Nesse momento, jurei a mim mesmo não faltar nem a um só jogo da selecção, estivesse onde estivesse, custasse o que custasse. Era-me indiferente o rival. Inglaterra em Wembley não era um rival qualquer, claro, e ali estava eu. Perdemos 3 a 1 e fiquei cá com uma vontadinha de marcar-lhes o que teria sido um golaço… Na verdade, o que me aconteceu em Londres no dia 13 de Maio de 1980 serviu-me para aprender e para, seis anos depois, fazer o melhor golo da minha vida. Em Wembley, tambem os fintei todos mas, em vez de fintar tambem o guarda-redes, toquei com a esquerda e… a bola saiu assim rentinha ao poste. O meu irmão, o “Turco”, que tinha sete anos, disse-me que me tinha enganado. No mundial do México, lembrei-me do seu conselho.


Transferência para o Boca





...Bem, o certo é que estávamos neste vai-não-vai quando me telefona Franconieri, um jornalista da “Crónica” : “Olá Diego, então já está feito com o River?” Eu topei-o logo. Queria tirar nabos da púcara. Deixei-o falar um bocado e, então joguei forte: “ Não, não vou assinar porque me chamaram do Boca”. Foi assim, de repente, nem sei bem, foi uma inspiração, uma dessas ideias que só aparecem de vez em quando. A noticia, completamente nova, pareceu-lhe magnifica e aproveitou. Á tarde, saiu a “Crónica” com o titulo enorme na primeira pagina: “ Maradona no Boca”. A operação já estava em marcha, so faltava um promenor: que os dirigentes do Boca topassem… E os dirigentes do Boca toparam. Perguntaram-me se era verdade que realmente queria ir para o Boca ou se era uma jogada para pressionar o River. É fácil imaginar qual foi a minha resposta. Era uma situação estranha. O River com o dinheiro todo e sem a minha vontade; o Boca, sem um centavo e com toda a minha paixão.

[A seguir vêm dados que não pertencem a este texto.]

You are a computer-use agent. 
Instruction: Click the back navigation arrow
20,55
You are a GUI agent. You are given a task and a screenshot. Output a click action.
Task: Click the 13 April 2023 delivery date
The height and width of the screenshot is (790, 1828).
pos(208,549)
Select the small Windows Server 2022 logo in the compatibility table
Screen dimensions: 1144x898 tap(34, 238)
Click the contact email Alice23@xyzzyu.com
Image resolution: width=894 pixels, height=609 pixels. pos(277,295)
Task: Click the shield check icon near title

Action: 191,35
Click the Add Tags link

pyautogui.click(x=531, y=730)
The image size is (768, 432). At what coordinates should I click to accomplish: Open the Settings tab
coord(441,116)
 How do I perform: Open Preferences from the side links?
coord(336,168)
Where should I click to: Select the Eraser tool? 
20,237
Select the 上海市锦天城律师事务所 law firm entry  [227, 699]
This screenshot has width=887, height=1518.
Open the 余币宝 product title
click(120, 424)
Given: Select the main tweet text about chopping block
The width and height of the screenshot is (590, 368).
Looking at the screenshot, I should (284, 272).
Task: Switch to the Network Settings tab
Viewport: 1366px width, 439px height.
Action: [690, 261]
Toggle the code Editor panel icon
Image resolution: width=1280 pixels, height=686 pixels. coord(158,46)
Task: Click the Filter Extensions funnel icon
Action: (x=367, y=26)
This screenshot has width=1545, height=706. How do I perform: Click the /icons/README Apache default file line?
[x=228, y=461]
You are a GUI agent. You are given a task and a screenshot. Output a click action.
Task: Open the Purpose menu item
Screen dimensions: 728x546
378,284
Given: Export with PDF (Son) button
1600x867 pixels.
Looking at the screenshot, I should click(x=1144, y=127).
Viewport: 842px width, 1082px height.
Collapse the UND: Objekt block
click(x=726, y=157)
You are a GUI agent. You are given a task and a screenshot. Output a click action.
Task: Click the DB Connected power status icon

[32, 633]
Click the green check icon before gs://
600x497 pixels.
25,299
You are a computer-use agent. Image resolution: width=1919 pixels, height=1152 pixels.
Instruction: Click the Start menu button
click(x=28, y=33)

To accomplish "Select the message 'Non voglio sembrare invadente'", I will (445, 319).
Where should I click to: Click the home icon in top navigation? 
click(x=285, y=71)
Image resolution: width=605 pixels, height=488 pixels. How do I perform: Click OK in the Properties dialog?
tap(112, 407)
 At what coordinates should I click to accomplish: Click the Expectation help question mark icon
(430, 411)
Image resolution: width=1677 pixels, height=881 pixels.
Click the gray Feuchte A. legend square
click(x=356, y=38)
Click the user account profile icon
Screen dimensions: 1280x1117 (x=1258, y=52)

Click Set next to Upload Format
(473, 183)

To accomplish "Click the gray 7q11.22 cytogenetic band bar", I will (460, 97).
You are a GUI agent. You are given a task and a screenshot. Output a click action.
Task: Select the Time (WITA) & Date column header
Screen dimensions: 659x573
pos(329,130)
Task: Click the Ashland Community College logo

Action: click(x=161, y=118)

No meio deste imbróglio vou com o Argentino Juniors a Mar del Plata jogar a Taça de Ouro… contra o River! Eh, lá! Toda a gente sabia que eu morria pelo Boca e não pararam de me insultar durante o jogo todo: “Maradona filho da puta; a puta que te pariu!”. O tempo todo! Na verdade eu era o tipo mais feliz do mundo. Até esse momento não tinha feito mais nenhuma declaração, mas naquela noite, mal sai do balneário – ainda por cima tínhamos perdido 1 a 0 - quase gritei “Depois destes insultos, não tenho duvidas, quero ir para o Boca”. Caíram-me todos em cima: o velho Próspero Consoli, o presidente do Argentinos, que me adorava, mas que me queria matar. Tinha perdido 13 milhoes de dólares ao River e sabia que eles iam desenbolsa-los. Mas, o Boca? Nada. Que fazer? Como fazer? Começaram as negociações.
  • Excertos tirados do livro "Eu sou El Diego" - A história do Génio de futebol contada na primeira pessoa.